Capítulo Vinte e Nove – Grifinória versus Corvinal

Ele estava em um jardim, enorme e tenebroso. As árvores secas pareciam observá-lo, assim como os olhos de vários animais que se escondiam e nas sombras. Andou mais um pouco, seus pés afundavam no lodo escuro. Levantou os olhos e viu uma casa enorme, que se assemelhava a um castelo mal assombrado. Lembrava daquela casa... Era como se já tivesse estado ali alguma vez...

Luzes vacilantes estavam acesas nas inúmeras janelas. Aproximou-se da porta, que era muito grande como quase tudo ali. Empurrou-a, e ela abriu rangendo. Entrou.

Estava em um espaçoso salão, ricamente decorado. Os quadros pareciam observá-lo. Continuou andando pelos corredores a esmo até ouvir vozes. Seguiu-as. Subiu escadas, que rangiam a cada passo, dando um tom tétrico a tudo aquilo. Chegou a outro enorme salão que possuía uma porta que chegava até o teto que devia ter uns cinco metros de altura. A porta estava entreaberta. As vozes vinham de lá de dentro.

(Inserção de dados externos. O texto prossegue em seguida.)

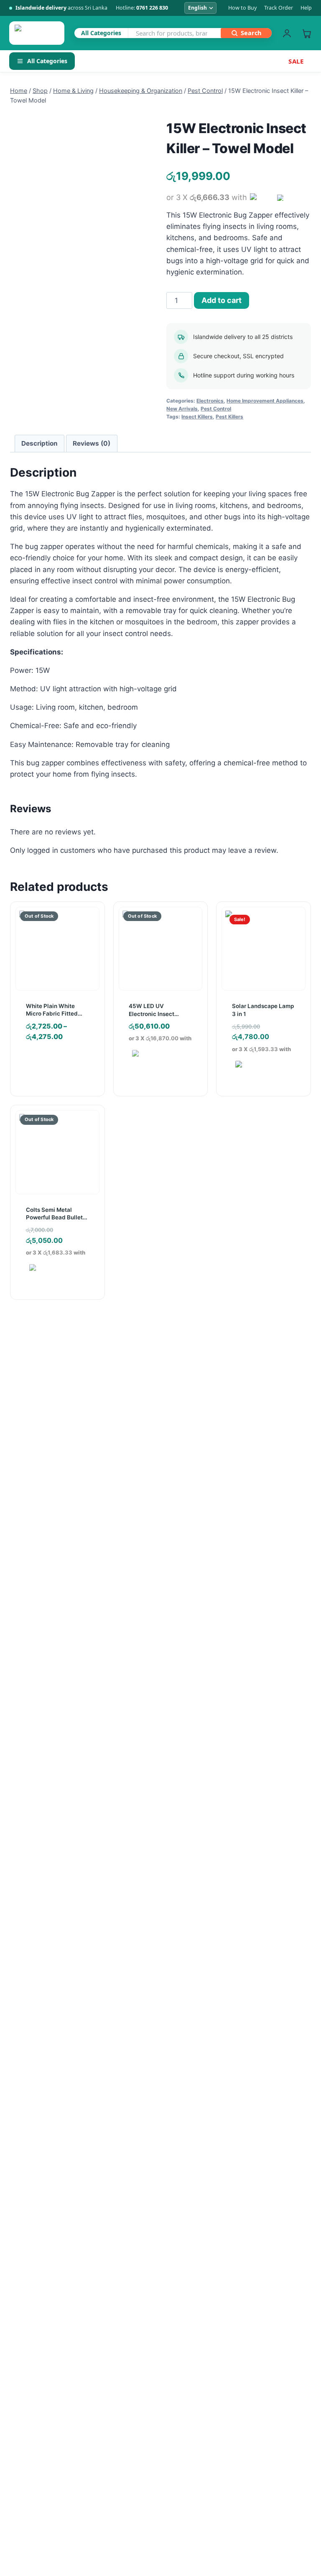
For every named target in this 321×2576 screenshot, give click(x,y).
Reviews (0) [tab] (91, 443)
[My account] (287, 33)
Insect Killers (197, 416)
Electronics (210, 401)
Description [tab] (39, 443)
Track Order (278, 7)
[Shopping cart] (306, 33)
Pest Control (216, 408)
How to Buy (242, 7)
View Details (53, 1061)
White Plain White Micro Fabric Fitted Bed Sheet (52, 1013)
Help (306, 7)
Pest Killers (229, 416)
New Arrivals (182, 408)
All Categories (47, 61)
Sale (295, 61)
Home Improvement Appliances (265, 401)
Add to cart (221, 300)
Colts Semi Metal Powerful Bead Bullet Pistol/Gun (54, 1217)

Espiou pela fresta da porta. O que viu foi uma outra sala, mal iluminada, que estava repleta de pessoas encapuzadas, vestindo capas negras. Todas essas pessoas estavam dispostas formando um círculo e, no centro, havia uma espécie de trono e, sentado nele, uma figura que não estava encapuzada: era um homem que tinha um aspecto asqueroso; olhos vermelhos, fendas de cobra no lugar do nariz e uma boca sem lábios, emoldurando um rosto pálido, branco giz. Ele conhecia esse homem e, ao olhar para ele, sentiu uma pontada de dor na testa.

Em frente a esse homem havia um outro, baixo e gordo, que não estava encapuzado; ele era calvo, estava ajoelhado. Dizia coisas sem sentido, mas que pareciam ser aprovadas pela figura sentada no trono. Uma cobra deslizava ao redor daqueles dois, sibilando.

- E foi isso que eu vi, Milord... – o homem baixo e gordo disse, com temor na voz.

O outro homem se levantou do trono e começou a andar de um lado para outro, com a cobra a seus pés. Com uma voz fria e sem emoção, disse:

- Quer dizer que eles estavam lá cuidando das pequenas criaturas... Mas, provavelmente, eles não sabem do que essas pequenas coisinhas são capazes... Elas podem servir a meus planos perfeitamente... E servirão! – ele parou de falar e começou a encarar cada um dos encapuzados presentes na sala. – Contudo... Não é seguro falar sobre esses planos na frente de todos vocês... Pois sei que há um traidor entre nós...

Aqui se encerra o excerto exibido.